These IoT security predictions are based on our experiences throughout the past year, as well as our observations of consumer behavior and the IoT marketplace in general. While there are some clear trends that we predict will gather momentum, the future of IoT security has some uncertainties that are also discussed below.
New, Unexpected Things in the Internet of Things Will Increase Security Breaches
There will be more and more things connected in the Internet of Things. While this is hardly a surprise, the key is that many of these newly-connected things will be devices we have not thought of connecting before. Product managers in nearly every major consumer and industrial market are realizing the competitive advantages of sensing, locating and controlling devices via the IoT. This will lead to some truly innovative and game-changing IoT-enabled devices and services – and some that will flop as well.
However, security breaches will multiply along with smart devices because security remains an afterthought for many manufacturers. Fallout from breaches, including revenue loss and consumer backlash, will move security to the top of the priority list. Manufacturers will be driven to incorporate effective authentication and data protection into their devices without making them more complicated and expensive.
IoT Will Be a Fact of Life – and Pose Increased Risks for Homeowners
We will move from early adopters to a more mainstream acceptance of connected devices in the home. It will no longer be a novelty to have a connected household where, for example, residents use Amazon Dash buttons to easily re-order products, or use a single voice-activated device to control the lights, locks, and kitchen appliances. Many manufacturers at January’s Consumer Electronics Show (CES) demonstrated appliances with Amazon Alexa and Google Assistant built directly into their interfaces.
While these connected devices will provide homeowners with many conveniences, they will also pose increased risks. A single breach of an inadequately secured device could have devastating consequences for an entire structure. For example, a bad actor could hack into household appliances and heat the oven or turn on the refrigerator’s water dispenser, creating the risk of fire or flood. Manufacturers that fail to address these security risks before a high-profile breach occurs will likely experience their own devastating consequences in due time.
IoT Security Standards Will Emerge
The need for securing IoT devices will grow, but what’s uncertain at this time is who will ultimately be responsible for securing them, and how security will be deployed and managed. Even a relatively simple product like a smart light bulb has a long supply chain that includes a chipmaker and a software vendor. As of yet, there is no industry consensus about which entity will be responsible for security. We predict that some standards will emerge, but the issue will be far from settled.
IoT Product Developers Will Increase Their Focus on Security
We predict that product developers will sharpen their focus on device security. In 2016, we saw increased interest in our security solutions from developers of products like sensors, door locks, and other IoT-connected devices. Many developers are realizing that legacy products with insufficient or no built-in security need to be redesigned. Where feasible, in-the-field updates will be made available to add security features.
Quantum-resistant Cryptography Goes from “Nice to Have” to “Must Have” Status
The National Security Agency has publicly stated that impending quantum computing-based attacks will break existing security protocols like RSA and ECC. Quantum computers capable of executing these attacks are expected to be available in 10 to 15 years, though governments and some large institutions may acquire them sooner.
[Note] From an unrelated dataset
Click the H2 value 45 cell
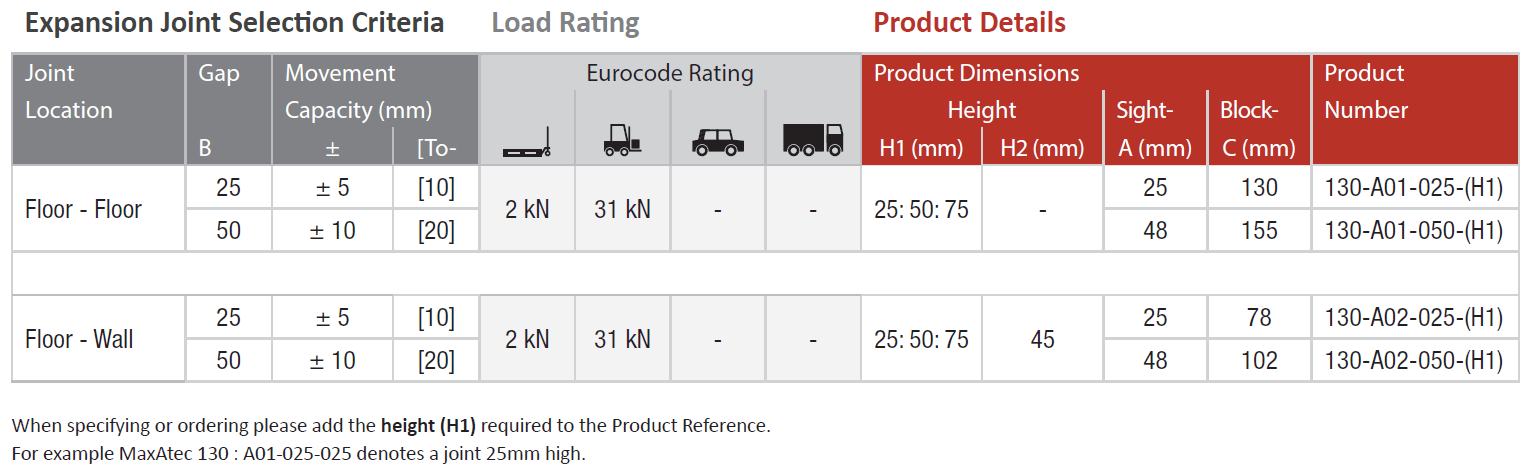This screenshot has height=474, width=1534. point(1042,339)
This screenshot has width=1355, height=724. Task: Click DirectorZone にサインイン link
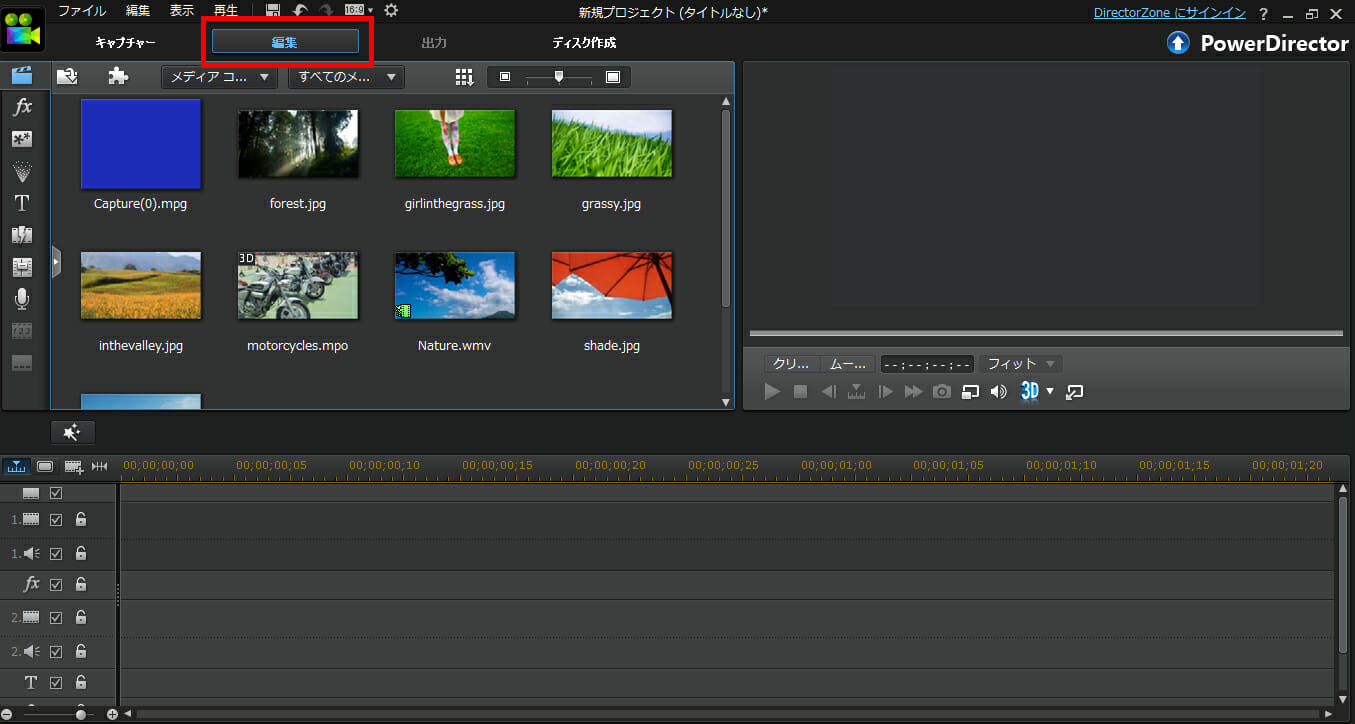click(x=1170, y=13)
Hence, manufacturers of products with extended lives in the field like airplanes, cars, HVAC systems, and traffic lights will show growing interest in securing them with quantum-resistant methods. IoT product developers will increasingly pursue quantum-resistant security solutions like those from SecureRF to ensure that their long-lived IoT devices will be secure today as well as in the not-so-distant future when quantum attacks become feasible.
Chip manufacturers are also showing heightened interest in quantum-resistant security methods for low-resource devices because current cryptographic protocols like ECC, used in many chip families, are vulnerable to quantum attacks. We predict more and more chipmakers will seek quantum-resistant security solutions for fear of losing sales to competitors that make such protocols available for use in their products.
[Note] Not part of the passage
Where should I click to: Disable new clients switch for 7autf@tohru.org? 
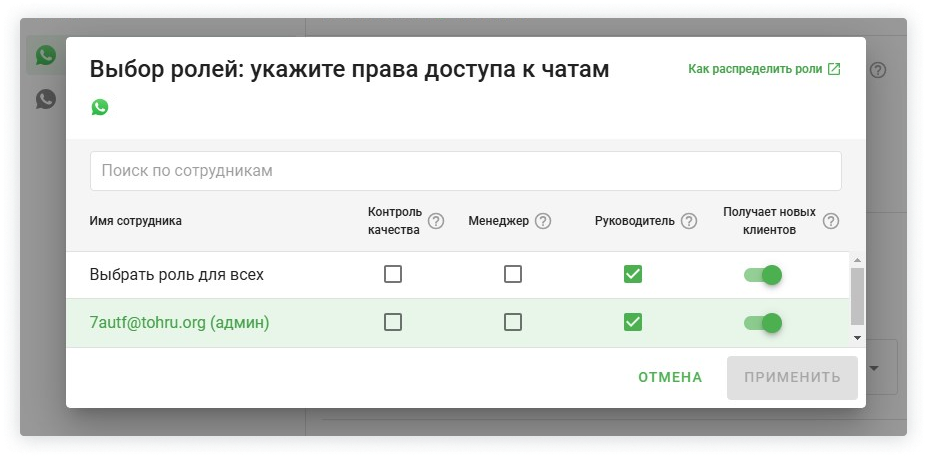pyautogui.click(x=763, y=322)

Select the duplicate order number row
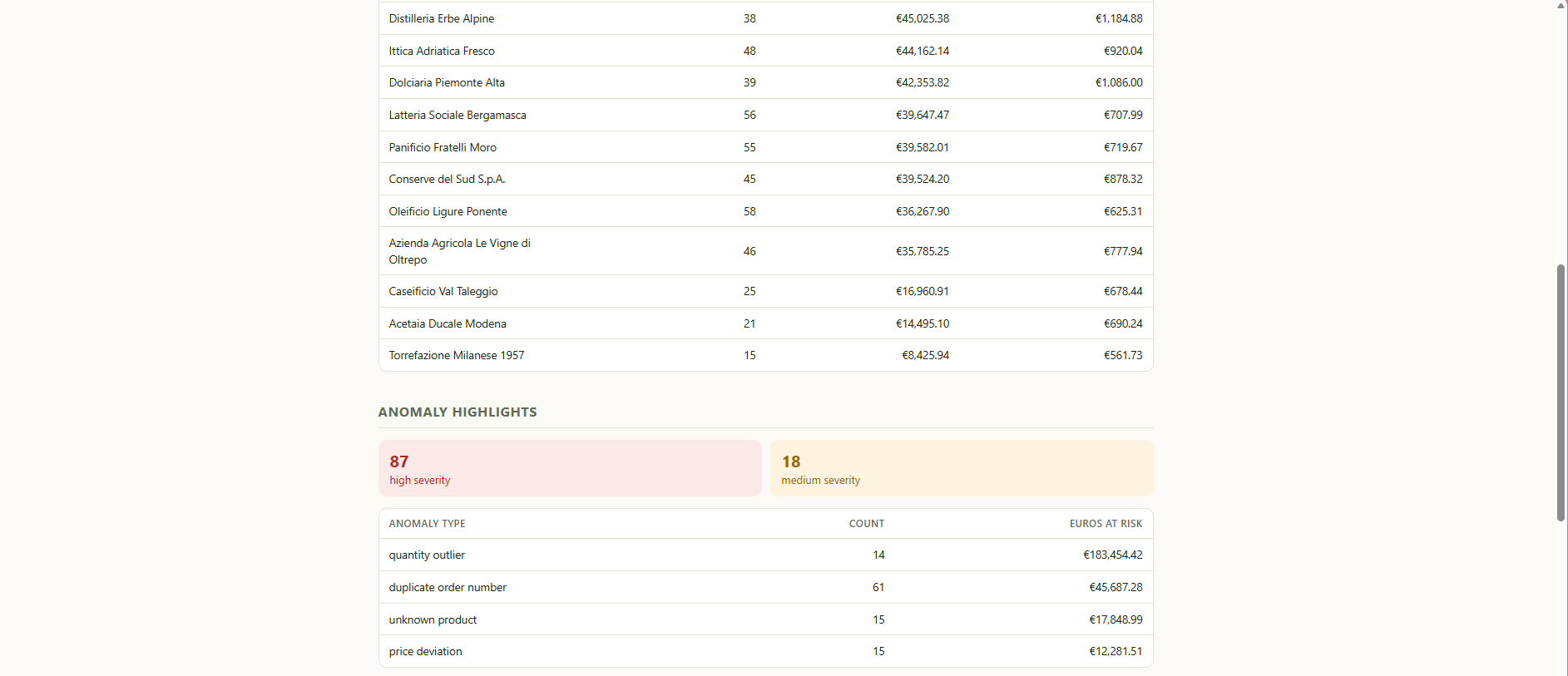pos(765,587)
There Will be a New Focus on Educating Consumers About IoT Security
The PC industry has long been educating consumers on how to secure their computers. A similar effort by IoT industry stakeholders to educate the public on securing smart devices will gather steam. This effort will occur on a larger scale than it has for computers, as IoT products are more numerous, used by more people, and require little or no technical literacy to operate. As part of this effort we expect that user manuals will provide more information on security.
In addition, major retailers like Home Depot may start offering classes on securing smart devices such as thermostats and door locks, just like they offer classes on installing floor tiles. It’s also likely that retailers and consumer brands will highlight IoT security as a product feature, creating preference in the market for devices that are labeled hacker-resistant.
In addition to these predictions, we are certain that there will be a host of other IoT security developments in areas including device/software upgradability, password management services, multi-factor authentication, and government rules and regulations.